With all due respect, the landlord didn't express my question clearly, I don't know if the 2,4 position will let the main force go up, but both answers are here!

According to the title, there must be 3 main players to participate, that is, there are p(4,3) possibilities, and there are 5 remaining players to select 2 players, because there are only two positions, so the full arrangement, that is, p(5,2), so there are a total of p(4,3)*p(5,2) methods.

3+2+2=7, box one has 7 balls, 2+3+4=9, box two has 9 balls, (1).

The probability of getting a blue ball from a box, c(3,1) c(7,1)=3 7, the probability of getting a blue ball from a box, c(2,1) c(9,1)=2 9, can not get the probability of a blue ball, (1-3 7) (1-2 9)=4 7 7 9=4 9, at least one probability of getting a blue ball, 1-4 9=5 9.

2）[c(3,1)/c(7,1)]×c(4,1)/c(9,1)]+c(2,1)/c(7,1)]×c(2,1)/c(9,1)]

16/63，3）16/63÷5/9=16/35，

The first floor is correct, but it is too complicated, everything else is wrong, the landlord should not be misled, first divide the 9 computers into three parts, to ensure that each of the three copies has at least two, there can be 2-2-5 or 2-3-4 or 3-3-3 three divisions, and then put the divided three parts in three positions (that is, three schools) Total: c31 + a33 + 1 = 3 + 6 + 1 = 10 kinds If this question does not require at least two for each school, the simplest is the partition method, that is, c83 = 56 kinds.

Hello! In fact, the meaning of this question is that three computers are randomly assigned to three elementary schools, and the number of allocations is uncertain.

It has become the first step: the combination problem, 3 computers can have three combinations of three numbers, note that the combination is not a permutation.

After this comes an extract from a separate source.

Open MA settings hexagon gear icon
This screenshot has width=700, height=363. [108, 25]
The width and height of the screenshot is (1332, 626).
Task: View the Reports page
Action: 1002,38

Then there is the problem of three permutations of three numbers, and there is 111 is the same number arrangement, in no particular order, there is only 1 kind, and 003 combination has two numbers of the same, so it is only 1 2, that is, 3 kinds, and 012 is three permutations, that is, 6 kinds, so the total number is:

1 + 3 + 6 = 10 species.

As for the algorithm of permutations and combinations, in fact, here is the simplest number of permutations and combinations, and oral arithmetic can even be said to be known, so there is no need to talk about it. At most, p3=3! =3*2*1=6。

First of all, it must meet the needs of at least two units per school.

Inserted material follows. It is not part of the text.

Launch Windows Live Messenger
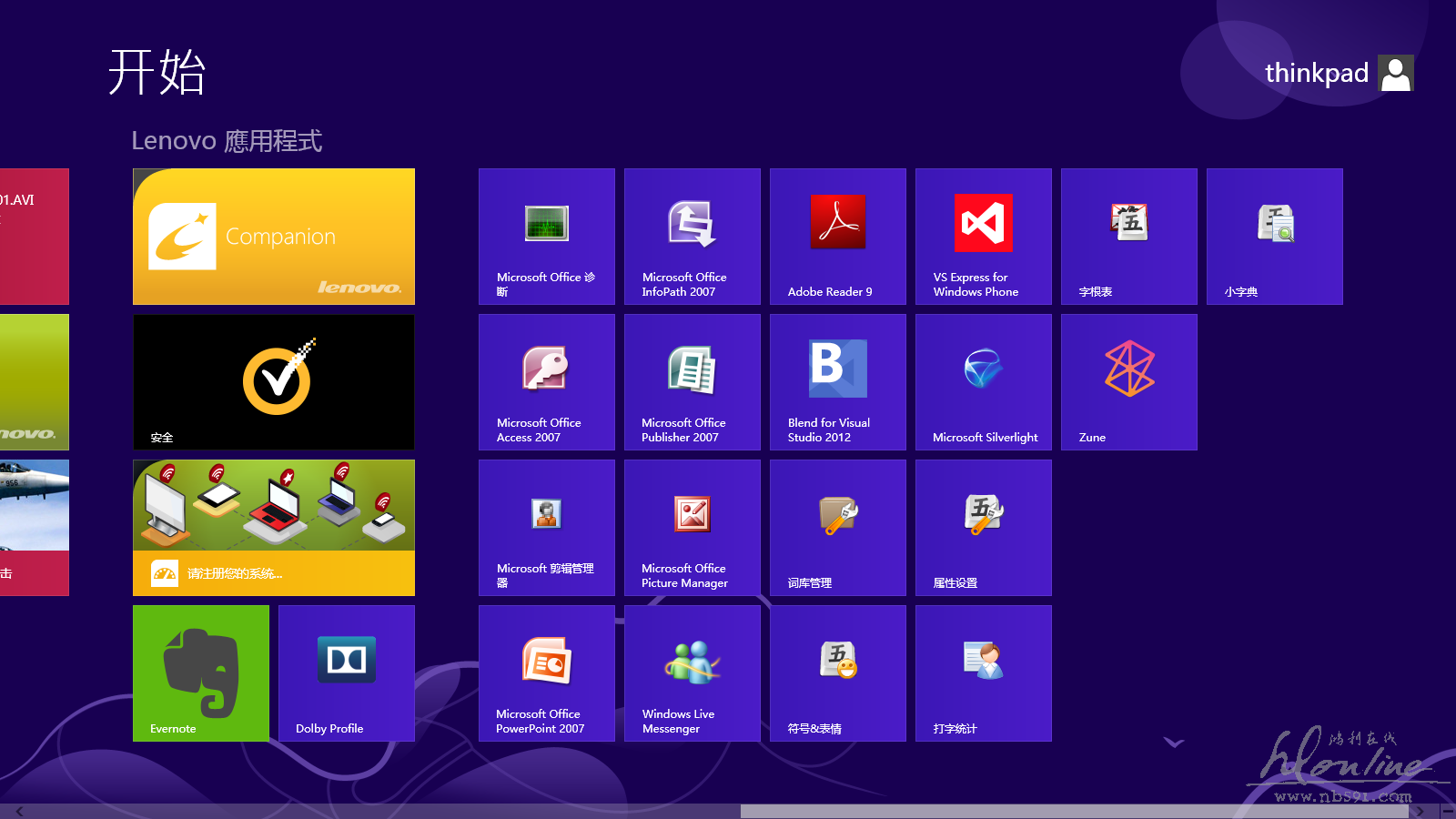 click(692, 673)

Suppose the three schools are A, B, and C.

Then: A, B, C.

And so on: the number of types of delivery is: 14.

Three, two in each school, is six, the remaining three are divided into three schools, and the rest is counted on your fingers.

There should be only 6 ways to send it.

Xiao Ming: a(1,4);

Xiaoli: a(1,4);

Xiaoqiang: a(1,4).

The principle of multiplication, we get 4 4 4 = 64

3 4 There are 3 possibilities for each task, because it is not stated that everyone can complete at least one or something.

After first drawing a white ball in the field, there are 1 white ball and 2 black balls left, so the probability of touching another white ball is 1 3

Because the title has already said that first touch a white ball Jane stupid staring, this means that touching a block and a white ball has already happened, and there is no need to calculate it.

It's just that the topic is misunderstood.

Right. The first time it was determined was that the white ball was touched. So the next thing is to touch it between a white ball and two black balls, and the probability of the white ball is that it is not burned 1 3

This problem is a step-by-step counting problem, first arrange the tour method of city A, A and B can not participate in the tour method of city A, there are 4 ways to choose, and then look at the remaining three, you can choose any of the remaining five people, and get the result according to the principle of step-by-step counting

Answer: There are 4 ways to arrange a tour of city A first, and then there are 5 ways to visit city B, and then there are 4 ways to visit city C, and then there are 3 ways to visit city D According to the principle of step-by-step counting, there are 4 5 4 3 = 240 different options.